会社の方と滞りなく連絡がつながって、会議は順調に進んでいた。俺の発言順になって「はい、それでは…」と話し出そうとした時だった。けたたましい楽器音が、ヘッドホンごしでも大音量で耳に届いた。俺はその音に一瞬で血の気が引いて体が固まった。マイクがオンになっていたので、もちろん画面の向こうの人たちにもその音は聞こえていたのだろう。みんなこちらに唖然とした視線を向けている。少し間をおいてから「すみません、少々お待ちください」と言って席を外した。リビングの方を見ると、花恋が鍵盤ーモニカのホースの口に当てる部分を5分の4ほど口にくわえて、頬を膨らませて顔を真っ赤にして吹いている。俺は躊躇なく声をかけた。
「ちょいちょい、花恋。なに?急に何なの?」
驚いた俺に、花恋は驚いた顔で返してきた。
「やだ、パパ、来ないでよ。授業中なんだから」
「授業中?」
俺は花恋の目の前に立てかけられたタブレットに目がいった。そこには大画面に先生らしき女性と、その下の方に何人かの子どもがワイプでずらりと映し出されている。
「学級閉鎖中はオンライン授業なんだよ」
「そ、そうなのか」
オンライン授業ということであれば俺も何も言えなかった。
「早くあっち行ってよ。みんなに見られたら恥ずかしいでしょ」
「あ、うん。でも、パパも今オンライン会議中だからもう少し音小さくしてくんない?」
「鍵盤ハーモニカだから、音量の調節なんて無理だよ」
「目いっぱい吹くから大音量になるんだろ。
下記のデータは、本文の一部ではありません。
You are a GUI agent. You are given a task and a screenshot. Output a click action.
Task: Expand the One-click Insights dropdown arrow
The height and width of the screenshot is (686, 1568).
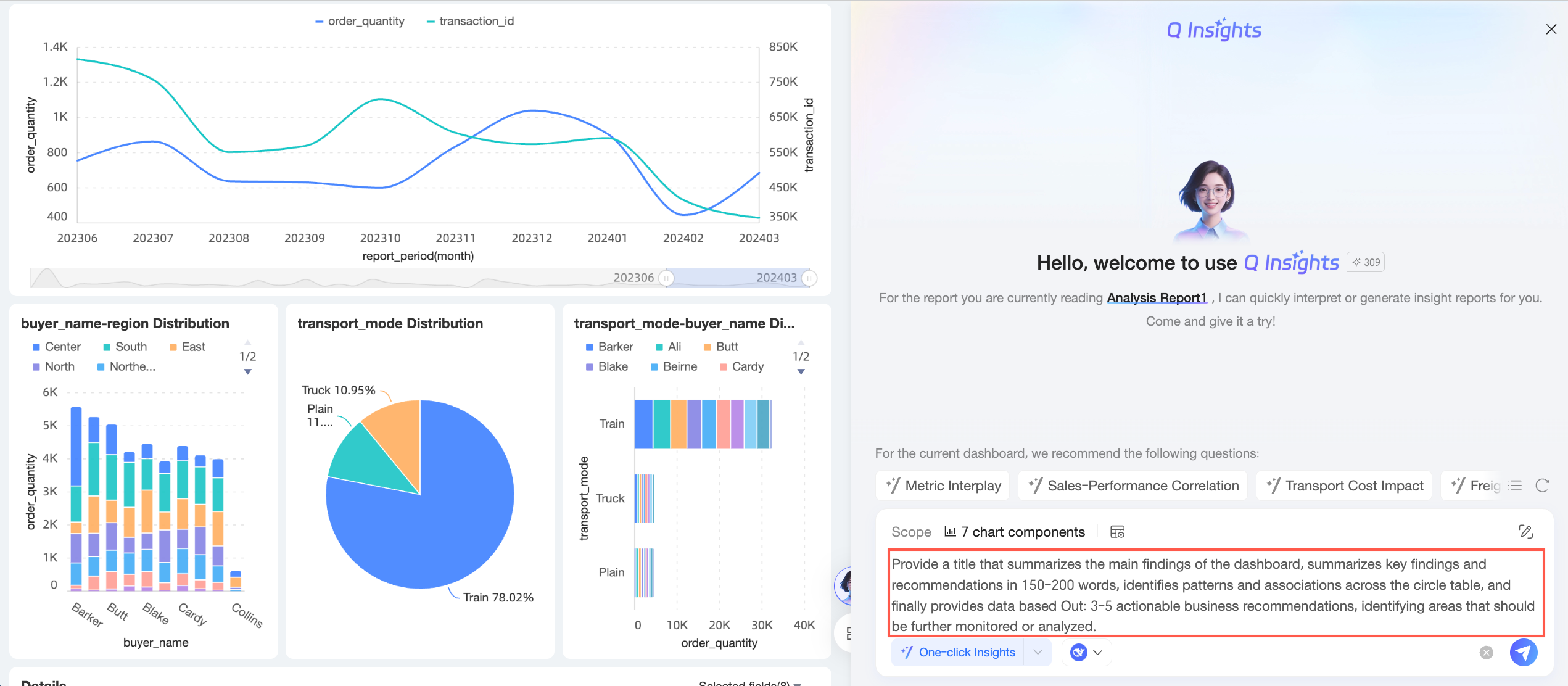coord(1038,652)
もっとそっと吹いてみ。顔が真っ赤になるまで頑張って吹かなくていい」
「頑張って吹かなくていいって、それってサボってるみたいじゃん」
「花恋は十分真面目だよ。ほら、そっと吹いてみ」
花恋は今度はそっと息を吹き込んだ。すると、柔らかな音が出た。
「あ、ほんとだ。ありがと、パパ」
その満たされたような笑顔に、俺の肩の力が抜けていった。そのおかげか、いつもは緊張気味に臨んでいた会議にも心なしかリラックスして参加できた。